Cultura e Spettacoli

La Grande guerra di Keyserling è un tragico gioco da bambini

Una vacanza come tante viene turbata dallo scoppio del conflitto, che il piccolo e fragile Paul vive a modo suo: un estratto dal romanzo di Eduard von Keyserling

La Grande guerra di Keyserling è un tragico gioco da bambini

Giunsero quiete giornate di tarda estate, durante le quali la vita scivolò via quasi senza eventi sotto il frinire cantilenante dei grilli e il ribattere delle falci nei campi. Paul si stupiva che nulla fosse mutato da quando era scoppiata la guerra. Le mucche continuavano come sempre a essere condotte al pascolo, i villeggianti con i cappelli di paglia e gli ombrellini colorati continuavano come sempre a passeggiare lungo il viale con gli abeti. Dalle finestre aperte della villa giungeva fino in giardino il limpido canto della signora Irene. Talvolta lei sedeva in compagnia della moglie del maggiore Welker nel pergolato di lillà, mangiavano insieme ciliegie avvolte in un cartoccio e ridevano tutte allegre come se non ci fosse nessuna guerra. Talora Paul aveva persino l'impressione che la guerra fosse stata dimenticata, benché di quando in quando giungessero notizie di vittorie. Allora sulle case sventolavano le bandiere, e i bambini, sotto la guida di Lulu e Nandl, scendevano in strada intonando a squarciagola canti patriottici come Die Wacht am Rhein e Deutschland, Deutschland über alles. Quando li vedeva arrivare, Paul aveva un solo ardente desiderio, poter unirsi a loro. Una volta gli fu permesso e si aggiunse al corteo, ma Lulu se ne uscì dicendo che Paul non era in grado né di marciare, né di cantare, e che dava solo fastidio, «rimani con la tua balia, vermiciattolo» concluse. Alcuni bambini risero, Paul uscì dal corteo e si mise sul ciglio della strada lasciando che gli altri proseguissero. Si era fatto pallidissimo in volto, ma non pianse. Sfilato il corteo, il ragazzo si voltò sui suoi passi e si diresse verso il giardino di casa. Camminava con la schiena dritta, dondolava le braccia avanti e indietro, voleva far vedere che non gli importava, ma sentiva che quello era il dolore più grande della sua vita. La sera, a letto, si mise a piangere, non riusciva a prendere sonno, febbricitante per la rabbia e l'indignazione fissava con gli occhi sbarrati l'oscurità e pensava alle imprese inaudite che avrebbe voluto compiere per costringere Lulu e Nandl ad ammirarlo.

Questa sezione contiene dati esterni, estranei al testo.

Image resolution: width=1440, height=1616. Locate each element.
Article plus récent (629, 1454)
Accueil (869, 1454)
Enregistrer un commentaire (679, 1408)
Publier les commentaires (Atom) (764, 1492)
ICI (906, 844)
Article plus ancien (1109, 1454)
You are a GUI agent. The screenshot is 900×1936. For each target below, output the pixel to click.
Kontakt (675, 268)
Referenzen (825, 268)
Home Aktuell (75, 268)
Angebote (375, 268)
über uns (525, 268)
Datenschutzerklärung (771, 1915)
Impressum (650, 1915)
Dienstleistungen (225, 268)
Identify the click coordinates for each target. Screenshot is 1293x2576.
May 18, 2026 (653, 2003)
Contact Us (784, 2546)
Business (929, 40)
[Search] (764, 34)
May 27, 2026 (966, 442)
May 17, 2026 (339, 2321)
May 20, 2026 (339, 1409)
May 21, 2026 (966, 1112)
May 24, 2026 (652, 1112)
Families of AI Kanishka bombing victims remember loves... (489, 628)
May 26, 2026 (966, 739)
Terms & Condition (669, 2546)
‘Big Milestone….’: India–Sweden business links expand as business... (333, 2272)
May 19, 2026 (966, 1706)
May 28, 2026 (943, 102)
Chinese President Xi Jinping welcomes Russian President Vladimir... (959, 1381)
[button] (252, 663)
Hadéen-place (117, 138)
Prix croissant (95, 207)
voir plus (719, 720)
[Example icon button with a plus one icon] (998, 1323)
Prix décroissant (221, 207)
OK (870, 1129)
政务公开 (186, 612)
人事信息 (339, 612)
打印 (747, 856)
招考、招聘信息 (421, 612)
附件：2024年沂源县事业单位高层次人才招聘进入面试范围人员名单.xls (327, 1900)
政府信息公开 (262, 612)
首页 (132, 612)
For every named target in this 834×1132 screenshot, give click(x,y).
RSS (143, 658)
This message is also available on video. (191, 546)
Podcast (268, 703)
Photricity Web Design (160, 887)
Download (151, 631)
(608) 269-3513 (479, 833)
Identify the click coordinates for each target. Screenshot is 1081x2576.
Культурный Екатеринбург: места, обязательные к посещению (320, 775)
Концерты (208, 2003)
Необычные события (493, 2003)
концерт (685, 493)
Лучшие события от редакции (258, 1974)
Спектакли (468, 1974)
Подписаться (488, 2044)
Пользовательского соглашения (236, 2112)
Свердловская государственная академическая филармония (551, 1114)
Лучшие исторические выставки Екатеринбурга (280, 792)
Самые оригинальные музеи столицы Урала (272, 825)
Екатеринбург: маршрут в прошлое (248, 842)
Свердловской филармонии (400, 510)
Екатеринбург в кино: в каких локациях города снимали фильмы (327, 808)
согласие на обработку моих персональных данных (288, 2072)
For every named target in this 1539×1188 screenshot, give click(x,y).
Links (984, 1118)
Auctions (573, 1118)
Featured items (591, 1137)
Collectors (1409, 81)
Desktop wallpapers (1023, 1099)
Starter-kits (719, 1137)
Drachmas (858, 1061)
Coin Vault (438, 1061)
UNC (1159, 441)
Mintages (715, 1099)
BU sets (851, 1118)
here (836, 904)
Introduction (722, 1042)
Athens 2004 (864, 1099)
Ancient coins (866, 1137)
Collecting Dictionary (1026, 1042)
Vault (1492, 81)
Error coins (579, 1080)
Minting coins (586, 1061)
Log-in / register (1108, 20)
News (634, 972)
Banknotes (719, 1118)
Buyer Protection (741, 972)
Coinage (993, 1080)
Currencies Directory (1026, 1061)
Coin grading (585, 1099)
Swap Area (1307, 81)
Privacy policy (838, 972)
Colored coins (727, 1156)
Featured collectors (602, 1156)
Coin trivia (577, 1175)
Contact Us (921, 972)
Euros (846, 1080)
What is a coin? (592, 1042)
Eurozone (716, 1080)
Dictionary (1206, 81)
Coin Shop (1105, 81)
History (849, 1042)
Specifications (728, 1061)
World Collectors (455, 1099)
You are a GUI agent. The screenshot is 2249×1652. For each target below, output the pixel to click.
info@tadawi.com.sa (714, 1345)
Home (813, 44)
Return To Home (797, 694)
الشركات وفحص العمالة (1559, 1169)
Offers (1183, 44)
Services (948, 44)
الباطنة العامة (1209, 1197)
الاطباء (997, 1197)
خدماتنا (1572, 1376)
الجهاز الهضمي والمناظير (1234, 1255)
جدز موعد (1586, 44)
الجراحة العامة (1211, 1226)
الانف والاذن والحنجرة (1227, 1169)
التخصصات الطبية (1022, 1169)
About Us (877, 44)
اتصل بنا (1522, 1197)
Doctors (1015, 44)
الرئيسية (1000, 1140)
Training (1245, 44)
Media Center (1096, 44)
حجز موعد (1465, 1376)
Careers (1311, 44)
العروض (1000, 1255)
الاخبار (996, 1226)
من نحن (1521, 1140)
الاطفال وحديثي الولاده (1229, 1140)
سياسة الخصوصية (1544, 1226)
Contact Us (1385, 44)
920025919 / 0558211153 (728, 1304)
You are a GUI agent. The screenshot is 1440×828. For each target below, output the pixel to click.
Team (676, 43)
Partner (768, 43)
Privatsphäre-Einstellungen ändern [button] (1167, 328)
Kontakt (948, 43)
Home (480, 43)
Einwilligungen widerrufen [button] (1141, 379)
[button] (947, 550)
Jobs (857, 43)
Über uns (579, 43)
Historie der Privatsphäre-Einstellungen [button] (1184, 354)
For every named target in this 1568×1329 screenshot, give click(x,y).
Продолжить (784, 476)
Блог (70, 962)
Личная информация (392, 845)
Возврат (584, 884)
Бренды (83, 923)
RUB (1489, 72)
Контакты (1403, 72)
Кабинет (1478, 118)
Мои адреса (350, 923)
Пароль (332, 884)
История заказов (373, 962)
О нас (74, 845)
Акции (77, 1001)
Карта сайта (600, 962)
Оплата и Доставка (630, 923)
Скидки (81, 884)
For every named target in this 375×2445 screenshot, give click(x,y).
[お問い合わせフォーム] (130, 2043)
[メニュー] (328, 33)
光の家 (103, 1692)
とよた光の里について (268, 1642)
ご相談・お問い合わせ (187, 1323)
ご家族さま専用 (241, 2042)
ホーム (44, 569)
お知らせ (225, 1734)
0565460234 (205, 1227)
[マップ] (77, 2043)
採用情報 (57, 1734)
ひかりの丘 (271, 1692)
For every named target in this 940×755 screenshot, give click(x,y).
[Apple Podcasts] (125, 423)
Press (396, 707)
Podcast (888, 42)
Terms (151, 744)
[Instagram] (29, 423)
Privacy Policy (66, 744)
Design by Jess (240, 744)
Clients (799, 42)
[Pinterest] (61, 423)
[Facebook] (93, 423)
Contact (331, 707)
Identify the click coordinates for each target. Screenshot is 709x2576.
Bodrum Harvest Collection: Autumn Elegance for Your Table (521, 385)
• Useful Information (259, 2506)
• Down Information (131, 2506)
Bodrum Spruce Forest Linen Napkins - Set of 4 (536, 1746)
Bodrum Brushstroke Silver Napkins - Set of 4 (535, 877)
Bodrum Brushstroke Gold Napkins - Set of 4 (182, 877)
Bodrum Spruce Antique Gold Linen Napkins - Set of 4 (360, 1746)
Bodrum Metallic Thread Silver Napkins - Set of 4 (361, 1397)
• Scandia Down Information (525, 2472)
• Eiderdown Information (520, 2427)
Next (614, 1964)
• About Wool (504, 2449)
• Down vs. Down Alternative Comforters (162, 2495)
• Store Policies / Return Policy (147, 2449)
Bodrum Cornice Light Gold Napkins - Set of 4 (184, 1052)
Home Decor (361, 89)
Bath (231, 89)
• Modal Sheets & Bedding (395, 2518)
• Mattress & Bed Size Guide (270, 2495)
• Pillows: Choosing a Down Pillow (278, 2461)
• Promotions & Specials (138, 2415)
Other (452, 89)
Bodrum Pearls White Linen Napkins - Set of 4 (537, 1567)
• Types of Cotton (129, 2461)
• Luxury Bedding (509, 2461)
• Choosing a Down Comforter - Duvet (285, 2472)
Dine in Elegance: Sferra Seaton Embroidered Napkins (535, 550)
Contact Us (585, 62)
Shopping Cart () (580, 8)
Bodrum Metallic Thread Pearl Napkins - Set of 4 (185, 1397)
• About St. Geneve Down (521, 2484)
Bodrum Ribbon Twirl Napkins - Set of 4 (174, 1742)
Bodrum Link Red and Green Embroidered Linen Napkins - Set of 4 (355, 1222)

Da quel giorno Paul si prefisse di non pensare più alla guerra. Lulu poteva pure tenersela tutta per sé. Ma era lei, la guerra, a non mollarlo. La sera, accanto alla lampada, la zia Dina leggeva il giornale ad alta voce, lentamente e con espressione. Paul sedeva sul divano, appoggiato alla madre, stanco del giorno; serrava le palpebre per poi osservare i fili dorati guizzare intorno alla fiamma della lampada, mentre i lunghi resoconti del conflitto gli lambivano l'orecchio, vaghi e monotoni: città in fiamme, rombi di cannoni, trincee e sempre caduti, di continuo morti, in una sequela infinita gli sfilavano davanti. La zia Dina leggeva le cifre con mesta solennità.

Talora Paul domandava: «Mamma, stiamo vincendo?».

E la signora Irene rispondeva: «Sì, bambino mio, stiamo vincendo».

E, mentre ascoltava, Paul cominciò a vedere con chiarezza un'immagine, sempre la stessa: lunghe trincee gialle, gialle e profonde come la cava di ghiaia alle porte del villaggio, trincee sulle cui pareti scorreva del sangue, del sangue rosso vivo. Di fronte, però, giacevano i morti, tutti illuminati dal sole, a perdita d'occhio solo morti. Paul non aveva ancora mai visto un morto, eppure con quale chiarezza gli apparivano lì distesi quei soldatini rigidi con i pantaloni rossi, i visi cerei e gli occhi vitrei e ciechi, occhi come quelli di una lepre vista una volta in cucina, che suo padre aveva riportato da una battuta di caccia. Quell'immagine non lo abbandonava mai, inseguendolo anche nei sogni. Durante il giorno, giù in giardino, tracciava piccole trincee nella ghiaia, le riempiva di bocche di leone e, seduto sulla panchina, vi lanciava contro dei sassolini.

Poteva trascorrere così delle ore, e se riusciva a colpire parecchie bocche di leone, allora rideva trionfante e una sorta di piacere crudele gli attraversava il corpo.